そんな静と千草を見つめながら……呟いた。
「信頼なんて……大したものじゃない……か……」
「終わったか?」
「うわぁっ!」
またしても突然、忍が現れた。
「だから忍くん……急に現れないで……って! 何でそんなにボロボロなの!?」
「……階段で転んだ……」
「は?」
「階段で転んだんだ。はい、この話は終わり。時間だ、次のステージへと行くぞ」
「え? でもその傷……手当しないと」
「はい、レッツゴー」
「ちょっ……!」
ボロボロの姿で、機嫌が悪そうな忍が、ヤケクソ気味に。強制的に愛梨を【瞬間移動】で飛ばした。
今回残ったのは、忍と静と千草の三名。
千草が笑う。
「ぷはぁーっ!! 忍、お前めちゃくちゃやられてんじゃん!!」
「むぅ……行けば分かる。太陽は強い」
ぷいっと、不貞腐れたように顔を逸らす忍。
二人がかりで太陽に負けた事が、相当ショックだったようだ。
「人の事を笑うのは良いが……次は――お前達だぞ?」
「げっ……! お、オイラは辞退しよっかなぁー……」
「太陽さんが相手かぁ! 面白い!! 血が騒ぐなぁ……!」
逃げ腰の千草とは対象的に、静はやる気満々だった。
早く闘いたくてウズウズしているのか、目をキラキラと輝かせ、ピョンピョン跳ね回っている。

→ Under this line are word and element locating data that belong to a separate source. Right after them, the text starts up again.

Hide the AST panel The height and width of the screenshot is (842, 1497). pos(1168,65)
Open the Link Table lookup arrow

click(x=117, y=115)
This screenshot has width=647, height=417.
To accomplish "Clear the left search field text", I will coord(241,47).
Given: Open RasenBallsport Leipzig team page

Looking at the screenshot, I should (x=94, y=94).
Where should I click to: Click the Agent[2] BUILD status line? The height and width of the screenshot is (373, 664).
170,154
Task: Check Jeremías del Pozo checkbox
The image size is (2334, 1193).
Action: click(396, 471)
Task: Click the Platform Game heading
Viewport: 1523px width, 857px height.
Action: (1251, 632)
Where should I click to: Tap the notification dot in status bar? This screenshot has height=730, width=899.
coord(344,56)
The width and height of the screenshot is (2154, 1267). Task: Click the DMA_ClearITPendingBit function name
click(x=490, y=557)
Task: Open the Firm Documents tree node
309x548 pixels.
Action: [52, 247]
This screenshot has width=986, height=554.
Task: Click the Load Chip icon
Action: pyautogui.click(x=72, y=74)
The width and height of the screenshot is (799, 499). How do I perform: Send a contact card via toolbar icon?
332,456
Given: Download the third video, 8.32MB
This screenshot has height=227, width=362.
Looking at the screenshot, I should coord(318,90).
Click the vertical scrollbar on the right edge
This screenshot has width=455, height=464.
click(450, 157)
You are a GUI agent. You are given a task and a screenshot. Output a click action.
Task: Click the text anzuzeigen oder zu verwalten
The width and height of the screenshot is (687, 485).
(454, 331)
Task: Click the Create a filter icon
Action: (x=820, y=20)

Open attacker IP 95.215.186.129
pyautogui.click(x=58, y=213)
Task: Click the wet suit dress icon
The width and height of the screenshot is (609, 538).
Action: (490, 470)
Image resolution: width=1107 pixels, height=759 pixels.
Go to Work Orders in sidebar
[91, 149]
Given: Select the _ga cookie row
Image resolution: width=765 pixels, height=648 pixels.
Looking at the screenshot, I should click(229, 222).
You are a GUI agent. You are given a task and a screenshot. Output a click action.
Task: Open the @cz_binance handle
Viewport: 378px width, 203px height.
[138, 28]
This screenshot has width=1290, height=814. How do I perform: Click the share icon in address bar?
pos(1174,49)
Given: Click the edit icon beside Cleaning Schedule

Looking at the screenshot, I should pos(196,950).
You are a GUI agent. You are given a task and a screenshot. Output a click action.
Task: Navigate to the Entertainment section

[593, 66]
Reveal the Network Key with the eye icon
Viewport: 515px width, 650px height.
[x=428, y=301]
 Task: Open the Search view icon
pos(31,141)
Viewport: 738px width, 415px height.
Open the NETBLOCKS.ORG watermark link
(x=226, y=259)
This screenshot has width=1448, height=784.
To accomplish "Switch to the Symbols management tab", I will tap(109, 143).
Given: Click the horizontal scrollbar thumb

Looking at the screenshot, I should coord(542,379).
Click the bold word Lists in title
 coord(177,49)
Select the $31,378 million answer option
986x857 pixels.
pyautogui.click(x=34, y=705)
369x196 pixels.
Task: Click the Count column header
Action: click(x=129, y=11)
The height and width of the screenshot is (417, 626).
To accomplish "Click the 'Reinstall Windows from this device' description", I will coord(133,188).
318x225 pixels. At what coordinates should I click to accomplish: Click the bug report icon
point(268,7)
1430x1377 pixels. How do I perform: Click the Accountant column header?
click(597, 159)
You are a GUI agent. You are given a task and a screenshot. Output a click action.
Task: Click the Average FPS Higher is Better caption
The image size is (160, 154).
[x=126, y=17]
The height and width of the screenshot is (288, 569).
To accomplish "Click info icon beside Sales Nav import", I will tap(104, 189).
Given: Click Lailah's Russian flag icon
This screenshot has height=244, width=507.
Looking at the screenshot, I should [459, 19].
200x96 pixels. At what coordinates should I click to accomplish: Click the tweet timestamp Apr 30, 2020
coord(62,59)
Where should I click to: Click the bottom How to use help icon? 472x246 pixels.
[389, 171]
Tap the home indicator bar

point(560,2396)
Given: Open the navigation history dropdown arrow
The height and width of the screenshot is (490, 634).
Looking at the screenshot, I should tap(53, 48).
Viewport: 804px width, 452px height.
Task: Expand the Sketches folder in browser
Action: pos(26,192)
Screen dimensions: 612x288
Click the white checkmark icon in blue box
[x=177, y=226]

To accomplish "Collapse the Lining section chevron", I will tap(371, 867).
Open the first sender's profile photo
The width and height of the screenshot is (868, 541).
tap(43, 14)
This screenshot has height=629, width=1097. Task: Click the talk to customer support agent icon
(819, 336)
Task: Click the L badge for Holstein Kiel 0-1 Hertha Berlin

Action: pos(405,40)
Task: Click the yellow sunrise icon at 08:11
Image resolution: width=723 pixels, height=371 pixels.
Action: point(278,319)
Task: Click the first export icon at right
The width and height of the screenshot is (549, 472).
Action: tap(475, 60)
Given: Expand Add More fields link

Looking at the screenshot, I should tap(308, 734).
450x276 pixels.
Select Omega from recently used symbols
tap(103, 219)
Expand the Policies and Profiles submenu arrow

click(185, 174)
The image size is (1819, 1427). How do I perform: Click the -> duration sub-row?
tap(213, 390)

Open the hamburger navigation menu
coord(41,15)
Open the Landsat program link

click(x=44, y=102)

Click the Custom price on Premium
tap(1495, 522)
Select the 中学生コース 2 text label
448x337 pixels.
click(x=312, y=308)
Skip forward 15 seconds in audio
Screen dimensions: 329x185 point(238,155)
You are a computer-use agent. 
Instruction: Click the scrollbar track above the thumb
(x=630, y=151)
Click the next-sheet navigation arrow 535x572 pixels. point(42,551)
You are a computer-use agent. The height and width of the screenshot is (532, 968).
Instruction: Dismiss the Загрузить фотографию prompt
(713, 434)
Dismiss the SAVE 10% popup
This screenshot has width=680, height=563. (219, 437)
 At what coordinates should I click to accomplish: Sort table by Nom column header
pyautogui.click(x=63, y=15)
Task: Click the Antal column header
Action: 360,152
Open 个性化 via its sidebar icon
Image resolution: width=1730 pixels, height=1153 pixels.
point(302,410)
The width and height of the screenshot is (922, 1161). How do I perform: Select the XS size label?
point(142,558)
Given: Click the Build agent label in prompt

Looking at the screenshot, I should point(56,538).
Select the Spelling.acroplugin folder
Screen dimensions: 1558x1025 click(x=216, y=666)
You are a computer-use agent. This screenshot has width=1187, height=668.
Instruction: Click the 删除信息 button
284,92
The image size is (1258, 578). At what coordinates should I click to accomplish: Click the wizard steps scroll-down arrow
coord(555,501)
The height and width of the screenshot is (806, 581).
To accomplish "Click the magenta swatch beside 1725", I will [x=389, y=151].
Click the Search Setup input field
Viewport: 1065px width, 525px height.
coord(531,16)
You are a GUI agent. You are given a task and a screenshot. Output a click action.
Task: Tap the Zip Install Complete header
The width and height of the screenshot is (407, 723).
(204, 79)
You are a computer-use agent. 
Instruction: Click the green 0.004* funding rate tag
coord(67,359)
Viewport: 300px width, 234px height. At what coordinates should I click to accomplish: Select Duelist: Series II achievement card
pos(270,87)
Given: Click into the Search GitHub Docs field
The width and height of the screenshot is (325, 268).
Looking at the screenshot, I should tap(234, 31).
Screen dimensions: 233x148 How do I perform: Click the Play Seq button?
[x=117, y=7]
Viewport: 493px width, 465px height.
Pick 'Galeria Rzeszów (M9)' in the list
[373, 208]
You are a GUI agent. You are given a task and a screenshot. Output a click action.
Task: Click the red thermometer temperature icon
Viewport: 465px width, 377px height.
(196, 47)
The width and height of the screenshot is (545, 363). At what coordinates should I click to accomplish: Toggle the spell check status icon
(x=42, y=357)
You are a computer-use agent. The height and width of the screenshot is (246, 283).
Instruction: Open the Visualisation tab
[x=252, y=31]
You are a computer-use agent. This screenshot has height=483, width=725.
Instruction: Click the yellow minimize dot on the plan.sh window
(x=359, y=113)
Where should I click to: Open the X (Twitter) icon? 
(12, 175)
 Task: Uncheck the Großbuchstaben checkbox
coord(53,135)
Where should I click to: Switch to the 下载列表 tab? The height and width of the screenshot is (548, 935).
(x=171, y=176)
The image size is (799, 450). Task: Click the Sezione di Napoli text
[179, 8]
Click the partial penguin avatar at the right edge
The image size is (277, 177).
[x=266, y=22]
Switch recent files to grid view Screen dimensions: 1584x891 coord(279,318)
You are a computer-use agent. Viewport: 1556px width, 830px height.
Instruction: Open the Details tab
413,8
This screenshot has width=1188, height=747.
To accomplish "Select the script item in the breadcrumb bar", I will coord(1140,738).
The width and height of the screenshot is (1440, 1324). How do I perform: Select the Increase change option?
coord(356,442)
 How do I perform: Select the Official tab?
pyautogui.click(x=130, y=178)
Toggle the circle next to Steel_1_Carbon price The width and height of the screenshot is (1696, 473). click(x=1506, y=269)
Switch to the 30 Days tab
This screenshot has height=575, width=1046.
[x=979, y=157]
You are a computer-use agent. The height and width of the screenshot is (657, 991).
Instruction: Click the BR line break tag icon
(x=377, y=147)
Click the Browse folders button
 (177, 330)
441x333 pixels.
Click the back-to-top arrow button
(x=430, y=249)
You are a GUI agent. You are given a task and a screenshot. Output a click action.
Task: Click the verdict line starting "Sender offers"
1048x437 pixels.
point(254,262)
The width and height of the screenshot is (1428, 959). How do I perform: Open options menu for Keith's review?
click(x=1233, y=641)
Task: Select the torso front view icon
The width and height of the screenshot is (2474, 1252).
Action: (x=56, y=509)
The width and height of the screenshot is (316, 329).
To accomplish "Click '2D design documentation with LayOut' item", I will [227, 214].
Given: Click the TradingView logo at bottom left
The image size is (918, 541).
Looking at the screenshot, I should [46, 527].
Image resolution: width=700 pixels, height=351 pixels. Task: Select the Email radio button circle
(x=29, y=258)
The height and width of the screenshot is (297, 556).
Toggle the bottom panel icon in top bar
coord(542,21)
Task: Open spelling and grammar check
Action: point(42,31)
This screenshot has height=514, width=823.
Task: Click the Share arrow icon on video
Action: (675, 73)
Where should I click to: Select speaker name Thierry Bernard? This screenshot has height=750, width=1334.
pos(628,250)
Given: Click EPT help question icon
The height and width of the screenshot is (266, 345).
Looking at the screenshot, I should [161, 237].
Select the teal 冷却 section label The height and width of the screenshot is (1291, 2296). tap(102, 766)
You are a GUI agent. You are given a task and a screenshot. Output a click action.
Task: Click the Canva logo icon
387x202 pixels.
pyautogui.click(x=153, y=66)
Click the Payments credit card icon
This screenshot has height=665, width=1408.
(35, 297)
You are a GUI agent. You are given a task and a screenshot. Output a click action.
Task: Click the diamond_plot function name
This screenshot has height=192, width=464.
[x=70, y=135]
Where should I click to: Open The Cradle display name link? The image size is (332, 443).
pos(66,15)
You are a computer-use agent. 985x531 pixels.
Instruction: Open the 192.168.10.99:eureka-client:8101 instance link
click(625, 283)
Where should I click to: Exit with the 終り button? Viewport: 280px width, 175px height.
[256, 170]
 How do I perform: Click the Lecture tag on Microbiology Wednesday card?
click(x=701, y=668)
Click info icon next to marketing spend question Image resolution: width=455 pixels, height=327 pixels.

「いやいや……あの……静さん? あなた、女子野球で甲子園目指しているから……能力を使わない筈じゃなかったのかな……? やめといた方が良いんじゃないかなぁー……?」
「何を言っているんだ千草くん! 模擬戦闘では、能力を使わねば勝てんだろうが!! それとこれとは話が別なんだ! やれと言われればやる! 戦えと言われたら戦う!! それがヒーローと呼ばれる者の生き方だろう!?」
「オイラ達もうヒーローじゃないし……それに……よしんば能力使っても太陽には……」
「つべこべ言わずに行動だ!! 土門くん! 私達を太陽さんの元まで飛ばしてくれっ!!」
「了解した」
「ちょっ! 静! マジでやめとこうって!
「そんな事は知っている!! だからこそ勝負だ!! 太陽さん!!」
「い……いやだぁぁぁぁあ――――」
【瞬間移動】――――完了。
一人残された忍は……河川敷にゴロンと寝転がった。
太陽と一戦交わった後は、流石にキツイのだろう……。